- What this exercise asks
A. From the passage about the Eskalators, reproduce the words from "The Eskalators are" to "operator, the MTA." verbatim.
B. Condense the paragraph in the passage about the Eskalators that opens with "Eric Williams was driving cross-country" into a bulleted list that keeps its main facts.
++++ Excerpted text
The Eskalators are an American Brooklyn-based steampunk and vegan musical collective, puppeteering ensemble, and experimental street mime troupe, formed by Eric Williams in the summer of 2007. The group is known for holding elaborate, public performances, fire poi artistry, and flash mobs on New York City Subway cars without formal written consent from the subway's operator, the MTA.

Founding
Eric Williams was driving cross-country with the members of The Best Thing Ever to film a documentary about them. During the middle of the trip, he decided to start his own band to open shows for The Best Thing Ever, and was soon joined by Alec Billig and Jennifer Page of The Best Thing Ever. They played their first show on an escalator at the Mall of America.

The Eskalators released their first recording, Never Break Down, in April 2008. Shortly after, New York City promoter Joe Ahearn approached the band about performing on a subway car before one of his upcoming shows. The Eskalators agreed, and have continued to play subway shows, each centered on a different Subway station and train line.
++++++++
++++ Records supplied
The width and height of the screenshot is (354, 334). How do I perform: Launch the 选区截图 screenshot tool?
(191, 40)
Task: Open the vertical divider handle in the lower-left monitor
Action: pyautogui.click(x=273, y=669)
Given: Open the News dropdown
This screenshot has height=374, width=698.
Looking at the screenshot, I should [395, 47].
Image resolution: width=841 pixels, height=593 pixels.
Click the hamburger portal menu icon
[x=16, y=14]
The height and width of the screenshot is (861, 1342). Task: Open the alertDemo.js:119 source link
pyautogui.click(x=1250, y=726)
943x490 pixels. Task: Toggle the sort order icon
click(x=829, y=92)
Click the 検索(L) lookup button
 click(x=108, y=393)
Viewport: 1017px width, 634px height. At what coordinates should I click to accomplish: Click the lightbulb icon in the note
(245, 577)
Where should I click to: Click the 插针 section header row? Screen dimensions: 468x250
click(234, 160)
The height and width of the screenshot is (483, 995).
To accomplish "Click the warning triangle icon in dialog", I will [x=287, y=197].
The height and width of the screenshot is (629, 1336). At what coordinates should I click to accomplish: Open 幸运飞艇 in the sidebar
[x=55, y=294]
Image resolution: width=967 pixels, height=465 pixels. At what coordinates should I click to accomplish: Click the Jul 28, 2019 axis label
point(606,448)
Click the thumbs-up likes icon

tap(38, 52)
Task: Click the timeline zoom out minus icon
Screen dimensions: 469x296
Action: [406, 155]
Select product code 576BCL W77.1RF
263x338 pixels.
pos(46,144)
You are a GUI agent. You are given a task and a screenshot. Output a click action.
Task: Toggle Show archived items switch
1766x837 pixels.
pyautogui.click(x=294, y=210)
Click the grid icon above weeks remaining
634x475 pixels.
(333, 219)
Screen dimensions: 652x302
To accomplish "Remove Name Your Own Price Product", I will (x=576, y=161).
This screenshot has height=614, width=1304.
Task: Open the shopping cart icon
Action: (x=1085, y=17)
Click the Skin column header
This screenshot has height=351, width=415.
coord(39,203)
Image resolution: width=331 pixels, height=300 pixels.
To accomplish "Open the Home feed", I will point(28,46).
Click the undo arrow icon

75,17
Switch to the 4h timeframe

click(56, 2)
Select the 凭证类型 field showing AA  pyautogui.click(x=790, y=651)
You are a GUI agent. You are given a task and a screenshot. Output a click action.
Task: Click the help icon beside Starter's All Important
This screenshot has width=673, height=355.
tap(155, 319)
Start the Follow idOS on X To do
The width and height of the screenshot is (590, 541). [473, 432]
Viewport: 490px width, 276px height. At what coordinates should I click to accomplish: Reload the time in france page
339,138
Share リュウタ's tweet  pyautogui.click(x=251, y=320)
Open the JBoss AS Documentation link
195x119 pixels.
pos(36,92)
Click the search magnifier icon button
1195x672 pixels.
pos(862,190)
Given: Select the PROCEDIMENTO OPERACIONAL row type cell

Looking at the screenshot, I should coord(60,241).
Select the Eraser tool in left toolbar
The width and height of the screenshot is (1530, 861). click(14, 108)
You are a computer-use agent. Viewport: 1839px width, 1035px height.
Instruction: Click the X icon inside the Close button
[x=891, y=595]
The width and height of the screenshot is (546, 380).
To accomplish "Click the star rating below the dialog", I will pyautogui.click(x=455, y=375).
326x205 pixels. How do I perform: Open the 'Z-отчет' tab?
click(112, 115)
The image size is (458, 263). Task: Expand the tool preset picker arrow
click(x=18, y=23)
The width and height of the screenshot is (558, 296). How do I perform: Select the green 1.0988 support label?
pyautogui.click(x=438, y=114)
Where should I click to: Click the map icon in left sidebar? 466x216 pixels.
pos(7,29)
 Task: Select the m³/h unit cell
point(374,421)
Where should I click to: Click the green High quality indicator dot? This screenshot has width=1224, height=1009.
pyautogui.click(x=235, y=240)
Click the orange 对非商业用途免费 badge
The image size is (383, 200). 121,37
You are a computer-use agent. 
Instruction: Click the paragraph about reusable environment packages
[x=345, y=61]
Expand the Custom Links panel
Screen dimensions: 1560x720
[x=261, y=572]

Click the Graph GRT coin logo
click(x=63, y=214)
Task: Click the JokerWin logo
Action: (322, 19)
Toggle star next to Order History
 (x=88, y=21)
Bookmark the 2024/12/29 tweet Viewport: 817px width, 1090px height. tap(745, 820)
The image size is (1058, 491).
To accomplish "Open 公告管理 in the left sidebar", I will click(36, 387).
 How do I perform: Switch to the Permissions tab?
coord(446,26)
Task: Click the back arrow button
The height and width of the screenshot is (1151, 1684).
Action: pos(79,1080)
++++++++
- The answers
A.
The Eskalators are an American Brooklyn-based steampunk and vegan musical collective, puppeteering ensemble, and experimental street mime troupe, formed by Eric Williams in the summer of 2007. The group is known for holding elaborate, public performances, fire poi artistry, and flash mobs on New York City Subway cars without formal written consent from the subway's operator, the MTA.

B.
- Eric Williams was driving cross-country with The Best Thing Ever to film a documentary about them.
- Midway through the trip, he decided to start his own band to open their shows.
- Alec Billig and Jennifer Page of The Best Thing Ever soon joined him.
- The band's first show was on an escalator at the Mall of America.